Saturday, March 7, 2015

Denningvleis Potjie (Spicy Lamb Pot) Recipe


This recipe is a Cape Malay dish called Denningvleis. It is one of the most tasty things you will ever eat, with a strong spicy flavour in the meat and made delicious by the tangy peaches. 

I used a spice pack I found at my local Spar but you can make the spice mix yourself if you want more precise control over the flavour.  If you do it yourself, the point is to get a taste of cloves and allspice, it's not a curry.  This recipe will feed 5 people because it uses a size 1 pot.  

Ingredients

1.5kg lamb knuckles or neck
3 large white onions sliced in rings
15 small peeled potatoes
500g small cubes of potato and leek
250g dried cling peaches

2 tbsp olive oil
1 tbsp course salt
1 tsp ground black pepper

5 whole dried chillies
5 crushed dried chillies
6-8 big cloves garlic, crushed
½ teaspoon grated nutmeg
6-8 whole cloves
6-8 whole allspice
1 teaspoon mustard seed
4 bay leaves

Cooking instructions

Start by heating up a size 1 potjie over some wood or coals.  When its quite hot add a little olive oil and brown the meat.  


During this process, add the crushed dried chillies and keep rotating the meat so that the flavour of the chillies cooks in why the browning is taking place.  

Every now and then someone asks me how brown you need to get the meat before it's done.  You want the meat to have golden brown edges but you don't have to cook it through, especially in a pot where the colour is going to come from the other ingredients.


When you decide the meat is done being browned, take it out and put it in a bowl where the flies, dogs and zombies can't get to it. 

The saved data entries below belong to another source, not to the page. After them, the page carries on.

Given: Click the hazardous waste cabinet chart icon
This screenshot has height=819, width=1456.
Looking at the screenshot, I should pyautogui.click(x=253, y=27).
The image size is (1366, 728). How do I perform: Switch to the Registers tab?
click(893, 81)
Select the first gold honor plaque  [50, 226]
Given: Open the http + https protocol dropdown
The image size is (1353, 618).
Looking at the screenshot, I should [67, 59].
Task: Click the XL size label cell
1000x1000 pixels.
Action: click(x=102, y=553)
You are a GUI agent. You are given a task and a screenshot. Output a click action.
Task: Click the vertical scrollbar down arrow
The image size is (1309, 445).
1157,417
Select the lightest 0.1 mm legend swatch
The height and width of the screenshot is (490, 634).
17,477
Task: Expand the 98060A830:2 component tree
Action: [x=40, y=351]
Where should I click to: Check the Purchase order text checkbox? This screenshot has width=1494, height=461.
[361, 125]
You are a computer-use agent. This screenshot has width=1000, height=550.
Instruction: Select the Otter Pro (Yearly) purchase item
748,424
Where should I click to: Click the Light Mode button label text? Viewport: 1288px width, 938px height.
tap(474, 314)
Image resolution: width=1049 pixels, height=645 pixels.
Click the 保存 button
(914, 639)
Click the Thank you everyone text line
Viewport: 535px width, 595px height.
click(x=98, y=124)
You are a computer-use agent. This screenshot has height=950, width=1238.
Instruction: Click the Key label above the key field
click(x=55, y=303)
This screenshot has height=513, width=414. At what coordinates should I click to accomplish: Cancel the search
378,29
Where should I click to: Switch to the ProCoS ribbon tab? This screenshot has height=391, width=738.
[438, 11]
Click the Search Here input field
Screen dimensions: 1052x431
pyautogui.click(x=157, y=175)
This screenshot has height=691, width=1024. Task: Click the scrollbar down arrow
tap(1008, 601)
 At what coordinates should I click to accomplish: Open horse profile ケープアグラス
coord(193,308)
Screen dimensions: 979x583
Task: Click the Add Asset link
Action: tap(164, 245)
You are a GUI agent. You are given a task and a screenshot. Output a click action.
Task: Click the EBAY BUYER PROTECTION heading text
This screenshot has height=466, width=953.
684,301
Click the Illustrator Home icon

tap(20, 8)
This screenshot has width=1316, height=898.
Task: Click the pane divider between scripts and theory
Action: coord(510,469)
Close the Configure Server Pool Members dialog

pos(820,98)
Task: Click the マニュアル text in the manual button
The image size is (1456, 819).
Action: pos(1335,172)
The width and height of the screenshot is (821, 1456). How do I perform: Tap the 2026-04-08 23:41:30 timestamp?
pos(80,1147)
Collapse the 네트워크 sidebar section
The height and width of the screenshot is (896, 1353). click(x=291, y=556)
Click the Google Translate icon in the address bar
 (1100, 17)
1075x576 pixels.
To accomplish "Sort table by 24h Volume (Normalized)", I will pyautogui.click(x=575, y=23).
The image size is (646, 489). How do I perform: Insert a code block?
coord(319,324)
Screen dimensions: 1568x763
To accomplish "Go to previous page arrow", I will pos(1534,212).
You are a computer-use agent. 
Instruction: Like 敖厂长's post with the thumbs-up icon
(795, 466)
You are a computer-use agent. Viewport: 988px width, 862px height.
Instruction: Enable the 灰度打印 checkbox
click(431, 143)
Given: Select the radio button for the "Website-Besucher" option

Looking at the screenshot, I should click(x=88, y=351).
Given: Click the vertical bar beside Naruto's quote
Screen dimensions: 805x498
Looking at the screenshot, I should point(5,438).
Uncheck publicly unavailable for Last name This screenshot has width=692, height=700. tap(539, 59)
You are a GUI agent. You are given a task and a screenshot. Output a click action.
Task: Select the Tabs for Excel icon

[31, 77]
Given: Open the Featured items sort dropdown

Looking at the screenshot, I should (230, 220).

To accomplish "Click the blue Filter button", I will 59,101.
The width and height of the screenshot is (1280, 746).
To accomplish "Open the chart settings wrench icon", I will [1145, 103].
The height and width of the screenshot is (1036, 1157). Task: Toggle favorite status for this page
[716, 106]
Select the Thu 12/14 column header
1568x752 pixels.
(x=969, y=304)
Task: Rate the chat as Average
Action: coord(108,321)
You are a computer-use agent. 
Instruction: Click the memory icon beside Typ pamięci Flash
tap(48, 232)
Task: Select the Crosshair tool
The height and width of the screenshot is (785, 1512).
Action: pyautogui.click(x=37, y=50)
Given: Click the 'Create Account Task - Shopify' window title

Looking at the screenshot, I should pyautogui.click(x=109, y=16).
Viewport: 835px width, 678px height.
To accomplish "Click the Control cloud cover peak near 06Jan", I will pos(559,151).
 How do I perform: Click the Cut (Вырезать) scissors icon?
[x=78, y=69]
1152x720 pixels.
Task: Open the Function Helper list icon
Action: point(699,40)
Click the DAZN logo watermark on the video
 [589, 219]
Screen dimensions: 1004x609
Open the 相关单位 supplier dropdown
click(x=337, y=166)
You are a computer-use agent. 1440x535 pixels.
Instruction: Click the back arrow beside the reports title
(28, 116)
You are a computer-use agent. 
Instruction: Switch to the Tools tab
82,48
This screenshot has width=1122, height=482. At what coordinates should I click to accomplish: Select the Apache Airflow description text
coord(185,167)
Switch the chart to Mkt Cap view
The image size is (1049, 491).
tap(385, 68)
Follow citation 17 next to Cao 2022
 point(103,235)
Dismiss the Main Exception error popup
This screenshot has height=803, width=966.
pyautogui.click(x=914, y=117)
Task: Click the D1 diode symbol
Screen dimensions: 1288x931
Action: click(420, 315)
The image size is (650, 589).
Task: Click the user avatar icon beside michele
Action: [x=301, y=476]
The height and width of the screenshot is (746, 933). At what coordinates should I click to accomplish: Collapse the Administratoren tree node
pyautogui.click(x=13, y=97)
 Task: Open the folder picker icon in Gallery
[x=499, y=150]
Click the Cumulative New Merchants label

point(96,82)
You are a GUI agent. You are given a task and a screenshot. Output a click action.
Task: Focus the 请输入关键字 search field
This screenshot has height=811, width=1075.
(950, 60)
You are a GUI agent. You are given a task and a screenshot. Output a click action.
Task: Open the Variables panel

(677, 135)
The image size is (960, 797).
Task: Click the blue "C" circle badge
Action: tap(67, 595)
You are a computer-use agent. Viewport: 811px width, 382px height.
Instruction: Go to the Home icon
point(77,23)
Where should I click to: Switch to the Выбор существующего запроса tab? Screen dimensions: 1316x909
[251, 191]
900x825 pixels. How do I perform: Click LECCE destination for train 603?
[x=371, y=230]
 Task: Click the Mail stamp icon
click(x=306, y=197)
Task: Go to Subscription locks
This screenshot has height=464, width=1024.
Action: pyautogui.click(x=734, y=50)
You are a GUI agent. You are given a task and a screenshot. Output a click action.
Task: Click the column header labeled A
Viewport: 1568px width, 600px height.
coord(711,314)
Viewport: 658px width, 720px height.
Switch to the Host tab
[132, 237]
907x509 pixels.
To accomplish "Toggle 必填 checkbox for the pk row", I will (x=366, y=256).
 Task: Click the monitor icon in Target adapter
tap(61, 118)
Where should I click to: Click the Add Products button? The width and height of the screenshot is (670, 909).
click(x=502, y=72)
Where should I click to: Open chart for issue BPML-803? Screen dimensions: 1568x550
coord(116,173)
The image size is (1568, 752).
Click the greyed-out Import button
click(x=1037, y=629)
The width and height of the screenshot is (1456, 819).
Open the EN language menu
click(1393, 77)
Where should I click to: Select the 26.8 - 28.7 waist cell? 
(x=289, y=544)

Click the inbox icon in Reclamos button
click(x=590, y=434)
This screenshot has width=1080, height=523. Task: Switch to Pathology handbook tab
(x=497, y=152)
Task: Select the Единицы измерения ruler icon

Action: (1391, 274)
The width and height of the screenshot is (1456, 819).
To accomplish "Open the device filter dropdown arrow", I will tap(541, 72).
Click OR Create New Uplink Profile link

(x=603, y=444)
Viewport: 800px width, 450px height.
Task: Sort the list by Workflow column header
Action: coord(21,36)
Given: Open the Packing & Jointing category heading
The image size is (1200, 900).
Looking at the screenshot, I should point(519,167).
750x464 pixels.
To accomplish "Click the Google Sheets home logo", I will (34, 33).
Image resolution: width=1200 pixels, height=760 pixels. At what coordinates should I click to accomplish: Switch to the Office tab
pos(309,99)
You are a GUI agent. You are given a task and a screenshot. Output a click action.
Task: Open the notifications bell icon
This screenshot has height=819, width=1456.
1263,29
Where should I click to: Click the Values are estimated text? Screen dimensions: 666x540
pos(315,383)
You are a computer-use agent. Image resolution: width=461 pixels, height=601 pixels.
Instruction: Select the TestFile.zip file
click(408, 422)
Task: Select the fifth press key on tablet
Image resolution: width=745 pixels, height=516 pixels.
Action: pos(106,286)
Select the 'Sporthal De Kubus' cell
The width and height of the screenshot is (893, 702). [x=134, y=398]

Add more oil to the pot and insert onion rings and the whole dried chillies and caramelise them properly.  By this I don't mean fry them until they are translucent, or burnt black.  Budget 30 minutes for this at least and don't walk away from the pot for more than 5 minutes.  Some people will add brown sugar.  You can do this but you will know in your heart that you cheated.  I will know too. Onions are caramelised by patience not heat.


When you're done with that, put the meat back into the pot over the onions.  If you want to stir the meat and onions you can but I don't believe in doing that.  One of the most interesting things to see is how the colour of the onions rises to the top of the pot as a kind of indicator of the convection while it's cooking.  If you mix the meat and onions you're going to feel less satisfied in the end.

Now, add the peaches.  It's quite important to not overdo the ratio of peaches in the pot because they will become overwhelming if you add too many.  


Sprinkle the remainder of the spices evenly over on top of the pot and then add a layer of peeled small potatoes on top of the peaches.


And now for the trick. The potatoes should almost reach the top of the pot.  Seal it all in using the cubed potatoes and leeks enough that you can press it down a little to make the top quite firm.  The idea is that there is no room left along the top of the pot and that everything is quite firmly pressed.

Side note: In some traditional potjie recipes this sealing is done with grated cabbage.  This is a new experiment I'm working on that seems, based on the outcome, to be working very well.  The reason this works for me is that I prefer to pack and seal the pot and cook it as one process, whereas some people like cooking the meat for a while before adding the vegetables. It's a personal preference thing but I think the pot comes out different and better.

Sprinkle a cup of water evenly over the top.  This will move some of the spices lower into the meat layer.  This is NB, if you use my heating instructions below and skip this step you will burn the pot.


Next, close the lid and let the pot simmer for around 2 hours.  Because I have added all the vegetables and sealed it I start with quite a high heat and boil and then let the heat decrease over the two hours. This is difficult and I can't really explain how it's done (but I'll try). I've made shitloads of these things so it sort of comes naturally now.  If you start with the coals and heat you use to brown the meat, add one ring of coals to the outside as they start to drop off their heat.  Then you add a more sparse ring when those drop off, and from there onward you keep the pot heated with about 6 coals. You'll see I've use flat bottomed pots so the heat is coming from the sides not underneath, which also changes things a bit. Basically over a two hour period your heat curve needs to flatten out from a rapid boil to a slow boil.


When you take the lid off in two hours it should look like the picture below and the bigger potatoes should be cooked through but still quite firm.  Can you see how the convection has brought the colour of the onions all the way to the top of the pot?  That's the magic right there.


When you dig into it it's going to look like the most beautiful thing you've ever seen.  Plus, and let me not under-emphasise this point, the smell is incredible.  

Serve it up on a plate, no need for rice as you have these tasty potatoes as the starch. Bon apetit!